The minutes confirmed the Fed's overriding concern about inflation, leaving ample room for a rate hike restart in September. But the direction of subsequent data remains the key variable determining the final policy path.
For investors, several key time points deserve close attention: the June Consumer Price Index (CPI) to be released on July 14, as well as Warsh's first appearance at congressional hearings on the same day; and the next FOMC meeting on July 28-29.
After the minutes were released, the judgments of Goldman Sachs, Morgan Stanley, and Citigroup were highly consistent: the Fed's current reaction function remains data-driven, and the policy direction depends entirely on inflation data over the coming months. Goldman Sachs economist Jan Hatzius's team directly pointed out the core logic—the key watershed in the minutes is whether inflation can "soon" begin to decline. Two paths, one key: inflation data.
For the crypto market, changes in macro liquidity expectations are redefining the pricing logic of risk assets. The ebbing of rate cut expectations and the return of rate hike possibility mean that the liquidity logic that previously supported the expansion of crypto asset valuations is being tested. The direction of inflation data in the coming months will not only determine the Fed's policy path but will also profoundly affect capital flows and valuation repricing of global risk assets.
FAQ
Q: The Fed kept rates unchanged in June, so why is the market starting to discuss rate hikes?
A: Because the meeting minutes revealed severe internal division among officials—among the 18 officials who provided projections, 9 believed at least one rate hike was needed before the end of 2026, while in March no one held that view. Inflation has risen to 4.1% and AI investment has become a new inflation driver, causing the "rate cut narrative" to give way to "rate hike risk."
Q: Why does the Fed see AI investment as an inflation risk factor?

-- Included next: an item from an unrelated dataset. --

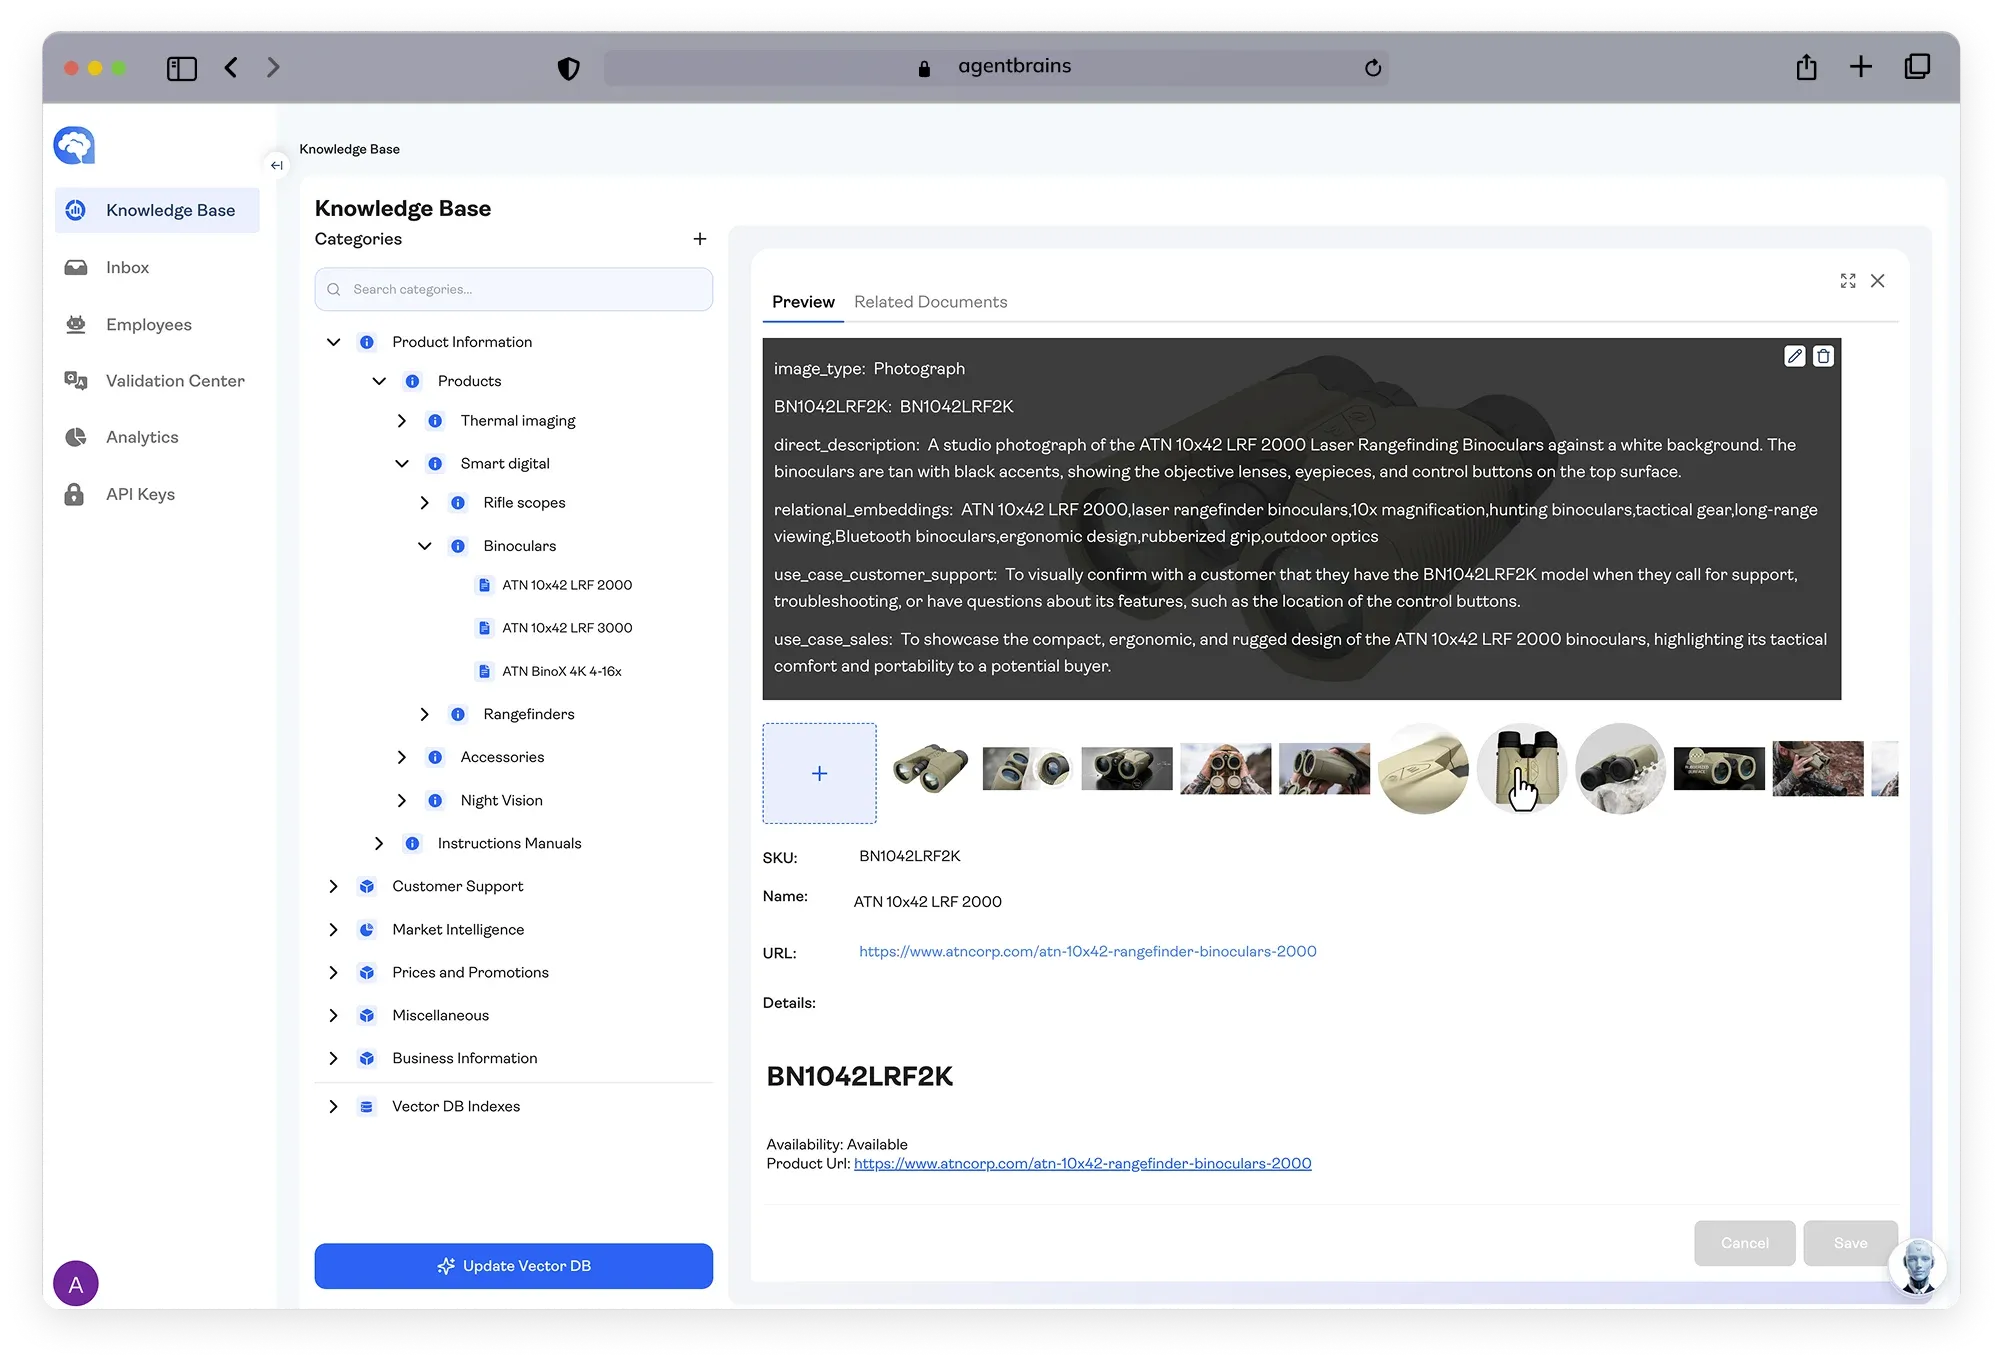Open the robot assistant chat avatar
The image size is (2003, 1363).
tap(1916, 1267)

A: The surge in data center construction and computing power spending has become a new source of demand, while the economy's supply capacity appears strained. Several officials believe that strong business investment driven by AI infrastructure could push up prices of tech products and electricity, becoming a new force sustaining price pressures. This is the first time the Fed has formally included AI in the inflation discussion framework.
Q: Will the Fed raise rates at its July meeting?
A: According to the CME "FedWatch" tool, the probability of keeping rates unchanged in July is 69.0%, and the probability of a 25-basis-point hike is 31.0%. The minutes show that "a few" officials saw a rationale for a hike in June but ultimately supported holding steady. Before the July meeting, the June CPI data is yet to be released, which will be a key reference.
Q: What is the structural root of the Fed's internal division?
A: The root lies in different judgments about the persistence of inflation. One camp believes current high inflation is driven by short-term factors such as tariffs and energy, which will eventually fade; the other camp believes that AI investment, high commodity prices, and supply chain disruptions may make inflation more sticky. The two judgments point to completely different policy paths.
Q: Why is the crypto market so sensitive to the Fed's meeting minutes?
A: As high-volatility risk assets, cryptocurrencies are highly sensitive to macro liquidity expectations. The ebbing of rate cut expectations and the return of rate hike possibility mean that the liquidity logic that previously supported the expansion of crypto asset valuations is being tested, directly affecting market risk appetite and capital flows.